■ **AVAILABLE DATA**

---

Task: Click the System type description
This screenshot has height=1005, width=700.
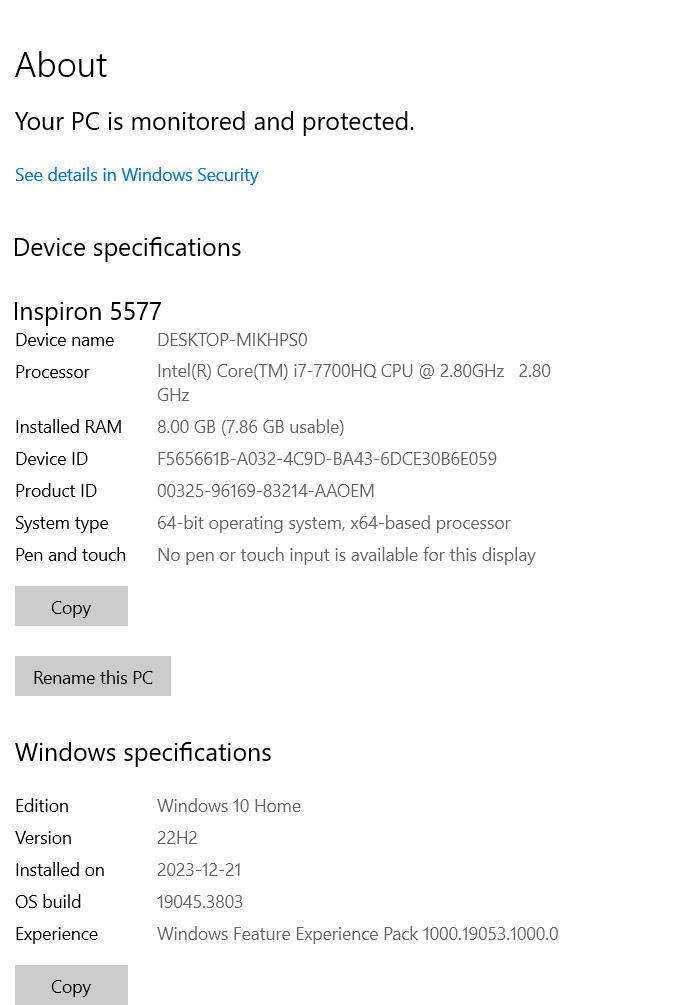Action: (x=334, y=522)
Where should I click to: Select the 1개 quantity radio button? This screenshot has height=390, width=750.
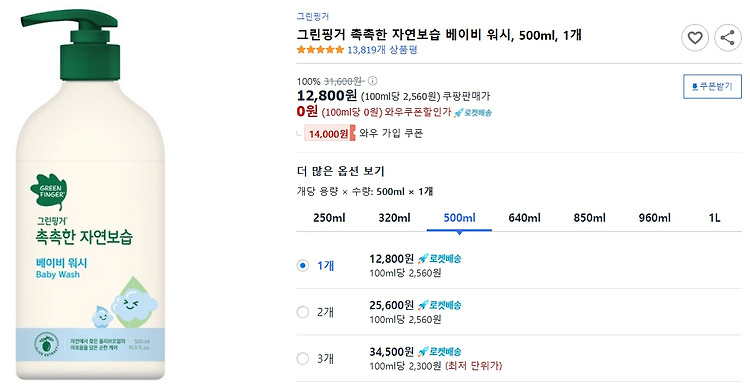(302, 266)
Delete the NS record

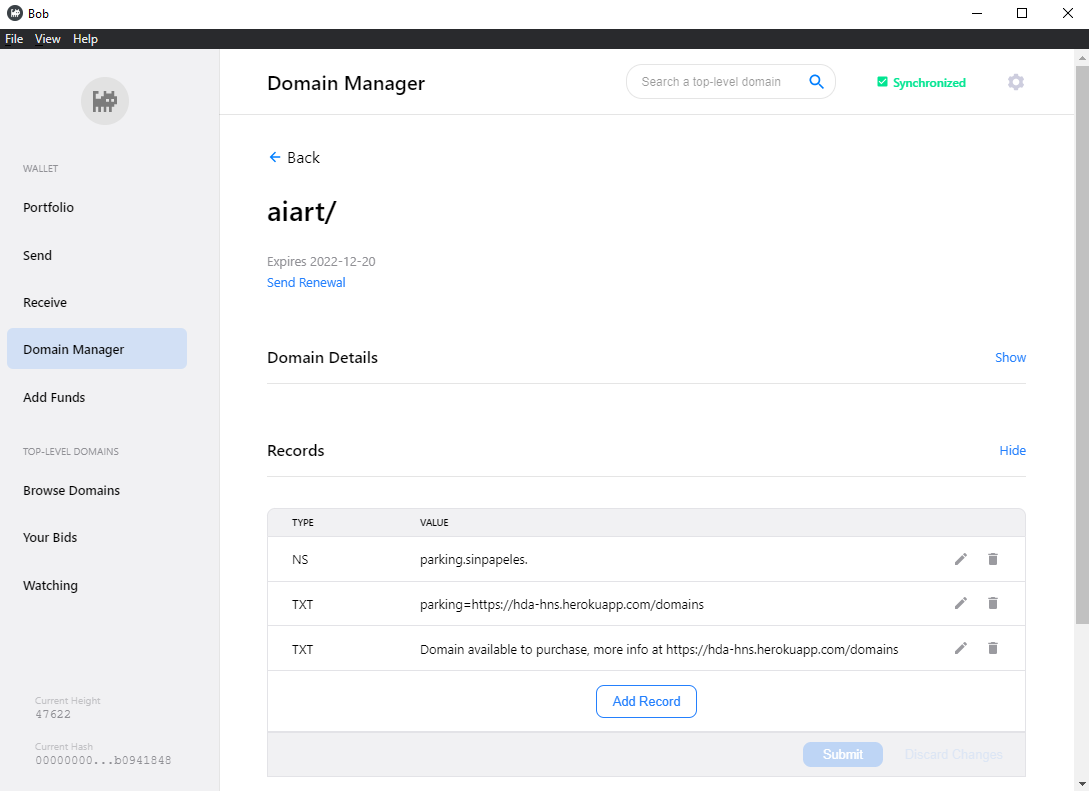pos(993,559)
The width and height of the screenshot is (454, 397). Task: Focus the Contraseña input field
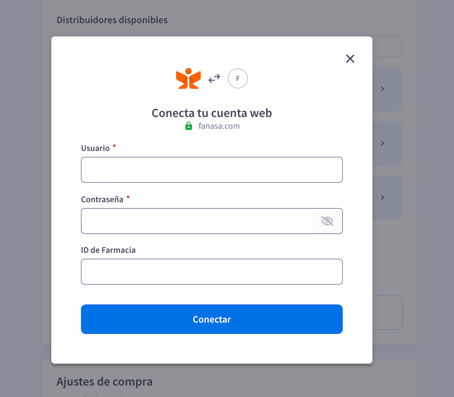click(197, 221)
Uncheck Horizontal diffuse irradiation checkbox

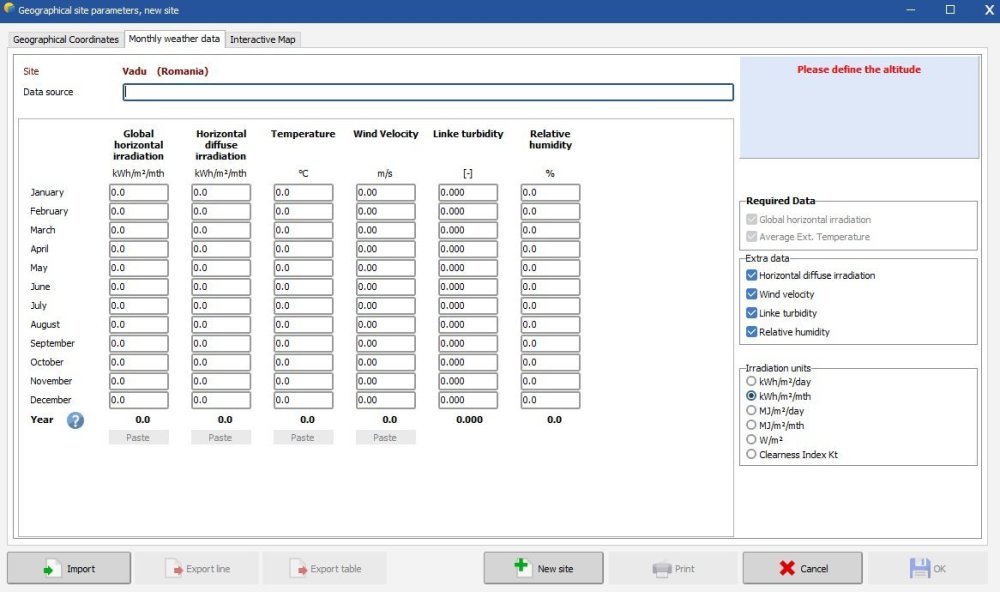752,276
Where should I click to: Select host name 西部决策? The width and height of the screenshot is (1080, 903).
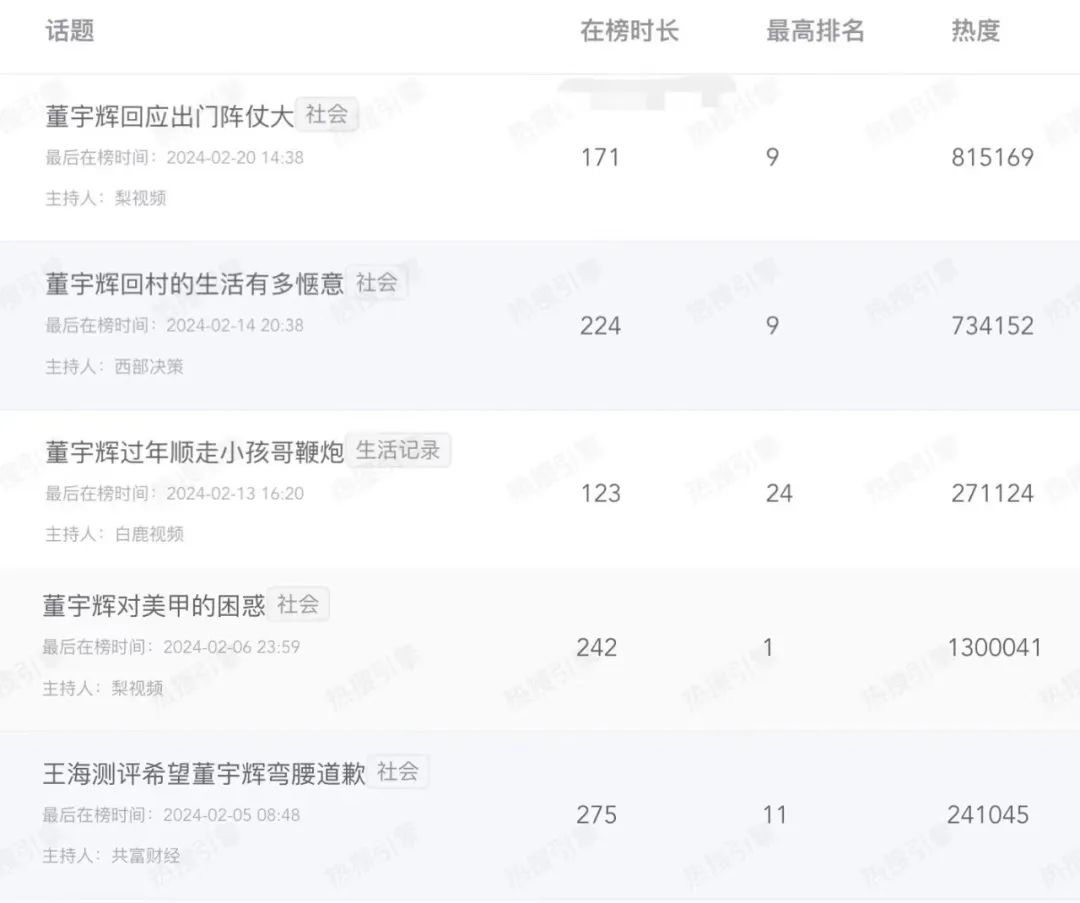[149, 366]
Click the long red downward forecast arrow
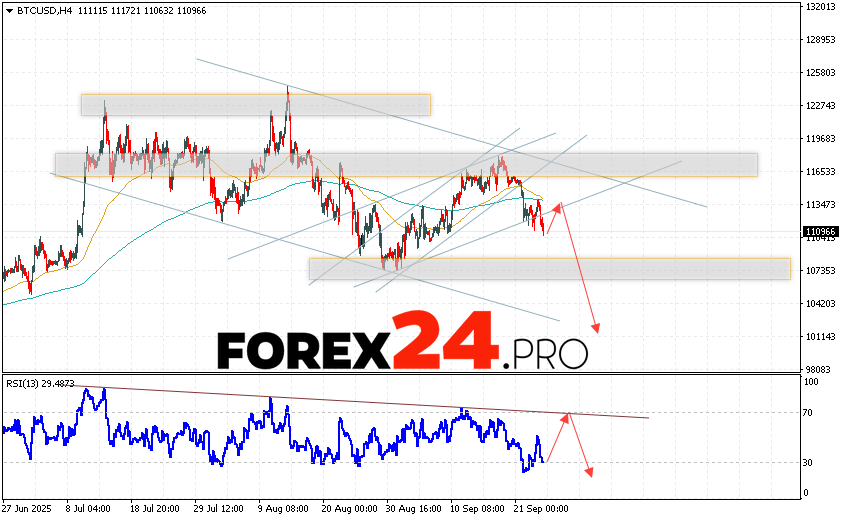The height and width of the screenshot is (520, 846). pyautogui.click(x=581, y=270)
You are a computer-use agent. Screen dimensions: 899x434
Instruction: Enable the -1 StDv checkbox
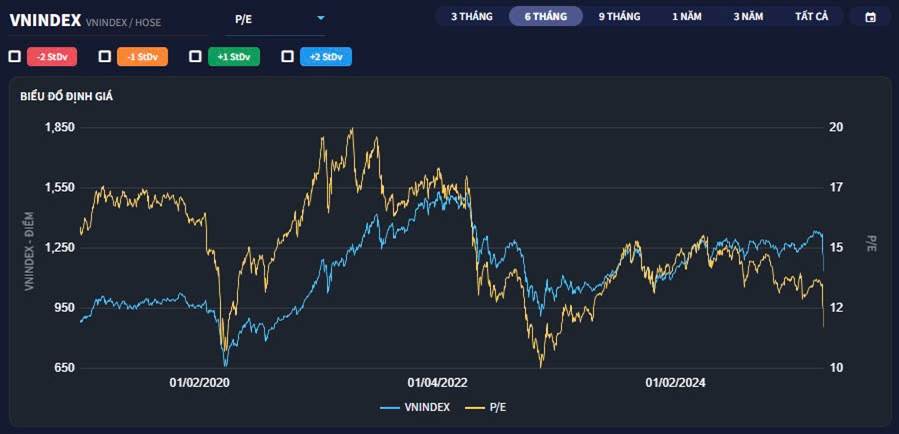[x=103, y=57]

---

■ **ACTIVITY**
Only the lines from the one containing "Where should I click to: Select host" through the last line of the entries belong in the answer, given again exactly. Images stay out.

■ **OUTPUT OF THE TASK**
Where should I click to: Select host name 西部决策? The width and height of the screenshot is (1080, 903).
[149, 366]
Click the long red downward forecast arrow
The height and width of the screenshot is (520, 846). pyautogui.click(x=581, y=270)
You are a computer-use agent. Screen dimensions: 899x434
Instruction: Enable the -1 StDv checkbox
[x=103, y=57]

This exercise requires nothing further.